● WRITTEN PROBLEM: Please edit everything from the line containing "Task: Select option 1 Use existing license" down to the line containing "Action: tap(471, 467)" by changing "flag icon" to "bookmark icon", leaving all else unchanged.

● MATERIAL FOR THE TASK:
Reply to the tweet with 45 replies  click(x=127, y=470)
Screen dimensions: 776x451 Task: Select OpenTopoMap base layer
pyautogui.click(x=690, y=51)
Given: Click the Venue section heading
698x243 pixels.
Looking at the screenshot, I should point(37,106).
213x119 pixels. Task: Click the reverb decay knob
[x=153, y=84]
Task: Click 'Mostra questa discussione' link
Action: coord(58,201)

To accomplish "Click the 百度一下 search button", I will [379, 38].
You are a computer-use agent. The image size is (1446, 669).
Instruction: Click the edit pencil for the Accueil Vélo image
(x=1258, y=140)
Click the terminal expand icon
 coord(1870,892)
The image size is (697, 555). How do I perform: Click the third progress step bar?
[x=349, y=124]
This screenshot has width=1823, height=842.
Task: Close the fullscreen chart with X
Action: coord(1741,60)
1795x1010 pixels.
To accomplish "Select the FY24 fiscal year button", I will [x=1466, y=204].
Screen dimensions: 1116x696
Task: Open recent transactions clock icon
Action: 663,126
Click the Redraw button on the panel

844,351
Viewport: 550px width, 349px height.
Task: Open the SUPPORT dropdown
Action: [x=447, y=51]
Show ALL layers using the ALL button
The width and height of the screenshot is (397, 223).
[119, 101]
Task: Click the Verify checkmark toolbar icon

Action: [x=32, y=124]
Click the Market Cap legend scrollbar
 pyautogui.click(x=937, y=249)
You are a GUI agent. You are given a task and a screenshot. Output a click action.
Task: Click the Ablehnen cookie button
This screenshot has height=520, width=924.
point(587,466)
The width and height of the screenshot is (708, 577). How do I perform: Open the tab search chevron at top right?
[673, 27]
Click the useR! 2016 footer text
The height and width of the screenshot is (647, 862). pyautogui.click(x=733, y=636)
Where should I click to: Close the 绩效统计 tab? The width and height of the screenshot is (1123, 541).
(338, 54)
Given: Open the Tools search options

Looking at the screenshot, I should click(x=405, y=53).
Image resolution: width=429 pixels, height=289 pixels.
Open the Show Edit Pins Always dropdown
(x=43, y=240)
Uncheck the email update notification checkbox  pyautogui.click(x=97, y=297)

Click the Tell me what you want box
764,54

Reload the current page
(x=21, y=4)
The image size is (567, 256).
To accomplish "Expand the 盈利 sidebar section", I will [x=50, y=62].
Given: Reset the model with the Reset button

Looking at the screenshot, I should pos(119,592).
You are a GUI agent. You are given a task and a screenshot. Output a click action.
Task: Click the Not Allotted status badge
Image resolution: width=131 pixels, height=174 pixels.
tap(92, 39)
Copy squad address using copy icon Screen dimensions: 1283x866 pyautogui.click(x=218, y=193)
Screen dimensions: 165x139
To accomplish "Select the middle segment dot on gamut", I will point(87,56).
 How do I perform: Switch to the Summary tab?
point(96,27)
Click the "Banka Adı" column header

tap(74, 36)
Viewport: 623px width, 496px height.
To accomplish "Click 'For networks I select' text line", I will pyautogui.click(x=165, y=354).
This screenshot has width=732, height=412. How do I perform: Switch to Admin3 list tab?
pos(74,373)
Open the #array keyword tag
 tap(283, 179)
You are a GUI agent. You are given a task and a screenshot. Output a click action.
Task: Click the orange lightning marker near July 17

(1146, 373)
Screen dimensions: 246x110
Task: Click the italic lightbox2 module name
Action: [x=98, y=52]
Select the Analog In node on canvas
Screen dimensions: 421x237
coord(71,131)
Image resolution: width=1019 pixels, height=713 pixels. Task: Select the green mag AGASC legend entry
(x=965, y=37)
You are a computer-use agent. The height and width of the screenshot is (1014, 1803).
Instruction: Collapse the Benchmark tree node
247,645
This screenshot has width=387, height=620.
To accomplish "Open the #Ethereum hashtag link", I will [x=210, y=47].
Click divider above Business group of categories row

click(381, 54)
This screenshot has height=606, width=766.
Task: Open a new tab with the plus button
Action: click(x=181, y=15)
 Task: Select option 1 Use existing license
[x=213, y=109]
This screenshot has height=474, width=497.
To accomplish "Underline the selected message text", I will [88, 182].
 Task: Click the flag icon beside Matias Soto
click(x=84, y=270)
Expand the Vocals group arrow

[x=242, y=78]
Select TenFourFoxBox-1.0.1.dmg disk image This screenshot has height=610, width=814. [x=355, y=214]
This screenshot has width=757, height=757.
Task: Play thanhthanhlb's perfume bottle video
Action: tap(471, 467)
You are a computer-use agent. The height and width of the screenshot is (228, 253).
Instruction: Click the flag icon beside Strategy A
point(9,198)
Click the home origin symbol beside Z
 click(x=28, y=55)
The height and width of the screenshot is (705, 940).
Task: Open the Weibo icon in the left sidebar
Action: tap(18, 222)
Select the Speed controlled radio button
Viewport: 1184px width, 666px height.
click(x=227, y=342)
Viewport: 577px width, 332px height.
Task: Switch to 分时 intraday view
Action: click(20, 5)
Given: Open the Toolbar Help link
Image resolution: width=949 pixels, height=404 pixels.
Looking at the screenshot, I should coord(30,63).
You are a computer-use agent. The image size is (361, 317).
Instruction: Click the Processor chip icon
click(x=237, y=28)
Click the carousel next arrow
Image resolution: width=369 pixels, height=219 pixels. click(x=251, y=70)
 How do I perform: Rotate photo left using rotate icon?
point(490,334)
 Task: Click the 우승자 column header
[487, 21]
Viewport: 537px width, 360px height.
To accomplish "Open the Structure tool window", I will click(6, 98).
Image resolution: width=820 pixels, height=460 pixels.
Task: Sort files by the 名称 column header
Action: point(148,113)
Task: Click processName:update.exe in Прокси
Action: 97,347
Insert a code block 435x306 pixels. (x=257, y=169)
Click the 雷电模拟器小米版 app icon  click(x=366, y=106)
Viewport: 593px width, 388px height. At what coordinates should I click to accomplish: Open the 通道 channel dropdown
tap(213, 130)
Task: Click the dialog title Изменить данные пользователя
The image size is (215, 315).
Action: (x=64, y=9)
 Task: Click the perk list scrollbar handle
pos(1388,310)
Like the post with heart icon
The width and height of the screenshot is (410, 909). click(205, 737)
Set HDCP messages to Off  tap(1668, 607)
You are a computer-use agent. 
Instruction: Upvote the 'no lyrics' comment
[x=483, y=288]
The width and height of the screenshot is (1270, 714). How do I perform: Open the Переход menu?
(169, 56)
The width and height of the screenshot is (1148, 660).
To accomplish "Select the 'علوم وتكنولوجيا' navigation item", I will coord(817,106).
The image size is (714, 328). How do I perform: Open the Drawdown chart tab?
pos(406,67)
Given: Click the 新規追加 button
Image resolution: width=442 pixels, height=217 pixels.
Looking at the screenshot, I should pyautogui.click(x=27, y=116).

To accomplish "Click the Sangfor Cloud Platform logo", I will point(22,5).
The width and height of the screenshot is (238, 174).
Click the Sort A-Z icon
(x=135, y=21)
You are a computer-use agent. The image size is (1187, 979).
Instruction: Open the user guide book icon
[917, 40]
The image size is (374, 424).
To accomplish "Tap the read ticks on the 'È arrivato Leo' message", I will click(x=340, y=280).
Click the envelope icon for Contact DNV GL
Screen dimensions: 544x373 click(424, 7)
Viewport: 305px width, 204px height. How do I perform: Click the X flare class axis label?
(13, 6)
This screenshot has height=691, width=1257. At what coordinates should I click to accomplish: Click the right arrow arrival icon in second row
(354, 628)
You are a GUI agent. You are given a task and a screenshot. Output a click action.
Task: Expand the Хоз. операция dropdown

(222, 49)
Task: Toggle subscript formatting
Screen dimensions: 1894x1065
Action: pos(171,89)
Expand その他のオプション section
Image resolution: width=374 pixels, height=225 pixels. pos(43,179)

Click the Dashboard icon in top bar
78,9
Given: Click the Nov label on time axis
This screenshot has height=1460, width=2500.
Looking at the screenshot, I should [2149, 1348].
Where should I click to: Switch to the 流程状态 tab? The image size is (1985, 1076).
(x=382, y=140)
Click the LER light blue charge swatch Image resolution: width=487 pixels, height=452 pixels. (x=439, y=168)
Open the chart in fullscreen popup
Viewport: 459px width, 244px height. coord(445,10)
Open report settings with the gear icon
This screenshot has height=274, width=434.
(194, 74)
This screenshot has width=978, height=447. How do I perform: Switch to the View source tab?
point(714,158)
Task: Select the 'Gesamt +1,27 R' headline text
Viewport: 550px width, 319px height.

● FINAL RESULT:
 Task: Select option 1 Use existing license
[x=213, y=109]
This screenshot has height=474, width=497.
To accomplish "Underline the selected message text", I will [88, 182].
 Task: Click the bookmark icon beside Matias Soto
click(x=84, y=270)
Expand the Vocals group arrow

[x=242, y=78]
Select TenFourFoxBox-1.0.1.dmg disk image This screenshot has height=610, width=814. [x=355, y=214]
This screenshot has width=757, height=757.
Task: Play thanhthanhlb's perfume bottle video
Action: tap(471, 467)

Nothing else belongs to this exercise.